WHAT IS NEEDED –
Copy from "On Fri, Oct" up to and including "multiple sched classes." word for word from the cpufreq_sched thread below.

New subject: cpufreq_sched policy for combining requests from multiple sched classes

14 Oct 2015


      [+eas-dev]
On Mon, Oct 12, 2015 at 02:16:42AM -0700, Michael Turquette wrote:
...
Quoting Patrick Bellasi (2015-10-12 01:51:29)
...
On Fri, Oct 09, 2015 at 11:58:22AM +0100, Michael Turquette wrote:
...
Steve,
On Thu, Oct 8, 2015 at 1:59 AM, Steve Muckle steve.muckle@linaro.org wrote:
...
At Linaro Connect a couple weeks back there was some sentiment that
taking the max of multiple capacity requests would be the only viable
policy when cpufreq_sched is extended to support multiple sched classes.
But I'm concerned that this is not workable - if CFS is requesting 1GHz
worth of bandwidth on a 2GHz CPU, and DEADLINE is also requesting 1GHz
of bandwidth, we would run the CPU at 1GHz and starve the CFS tasks
indefinitely.
For the scheduler I think that summing makes sense. For peripheral
devices it places a much higher burden on the system integrator to
figure out how much compute is needed to achieve a specific use case.
Are we still thinking about exposing an interface to device drivers?
With sched-DVFS we are able to select the CPU's OPP based on real
(expected) task demand. Thus, I expect constraints from device drivers
being useful only in these use cases:
a) the tasks activated by the driver are not "big enough" to
    generate an OPP switch, but still we want to race-to-idle their
    execution
    e.g. a light-weight control thread for an external accelerator,
    which could benefit from running on an higher OPP to reduce
    overall processing latencies
 b) we do not know which tasks require a boost in performances
    e.g. something like the "boost pulse" exposed by the Interactive
    governor, where the input subsystem is considered to trigger
    latency sensitive operations and thus the system deserves to be
    globally boosted
There are other classes of use-cases?
If these are the only use-cases we are thinking about, I'm wondering
if we could not try to cover all them via SchedTune and the boost
value it exposes.

DATASET SECTION –
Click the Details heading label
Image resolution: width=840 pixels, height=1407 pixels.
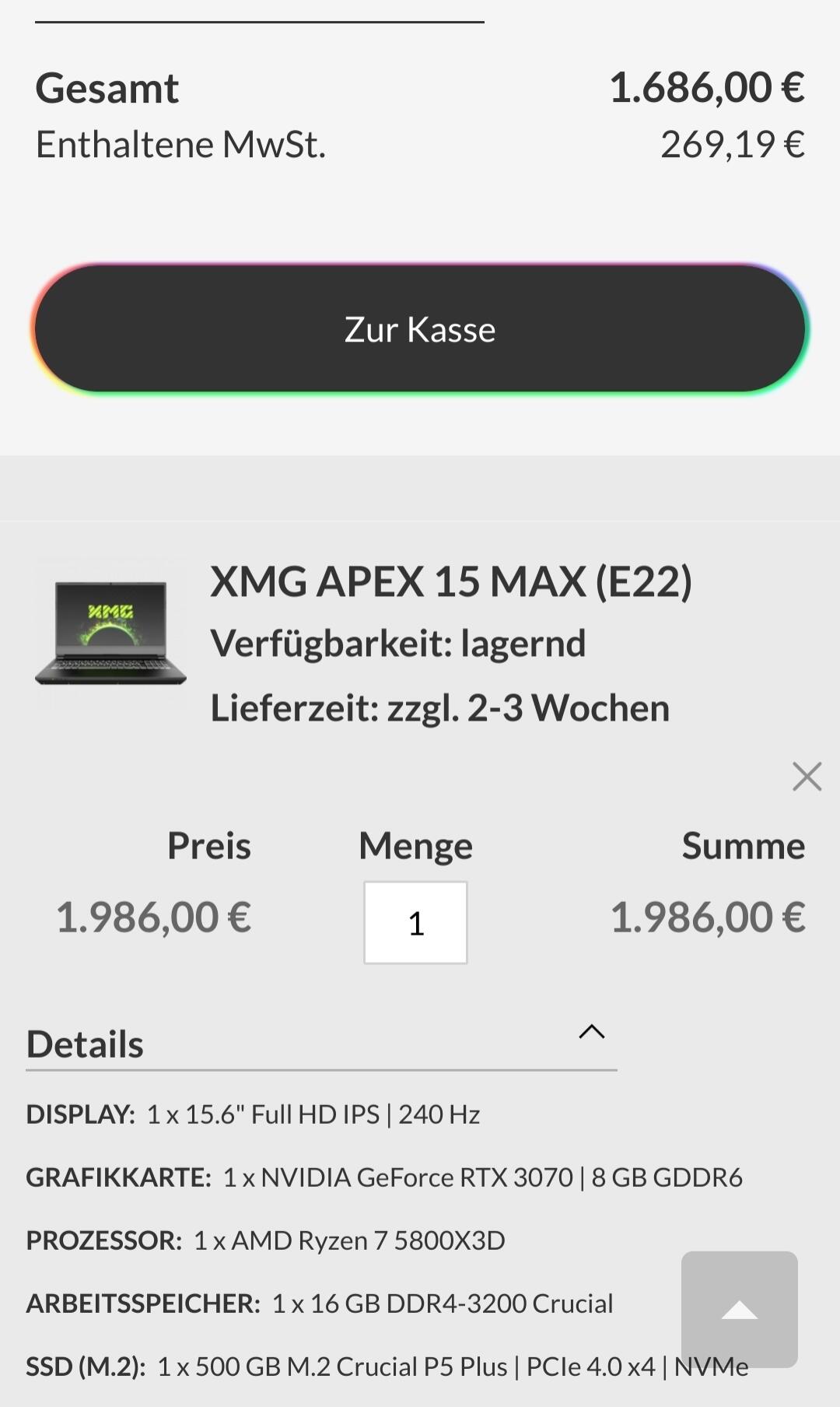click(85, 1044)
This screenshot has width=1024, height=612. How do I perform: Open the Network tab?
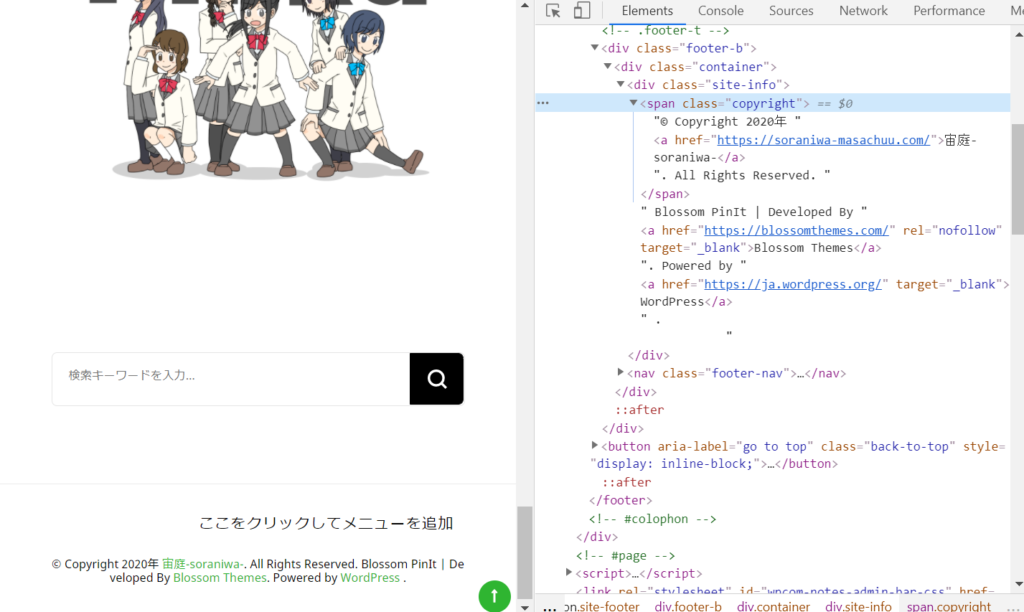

EXERCISE OUTPUT –
On Fri, Oct 09, 2015 at 11:58:22AM +0100, Michael Turquette wrote:
...
Steve,
On Thu, Oct 8, 2015 at 1:59 AM, Steve Muckle steve.muckle@linaro.org wrote:
...
At Linaro Connect a couple weeks back there was some sentiment that
taking the max of multiple capacity requests would be the only viable
policy when cpufreq_sched is extended to support multiple sched classes.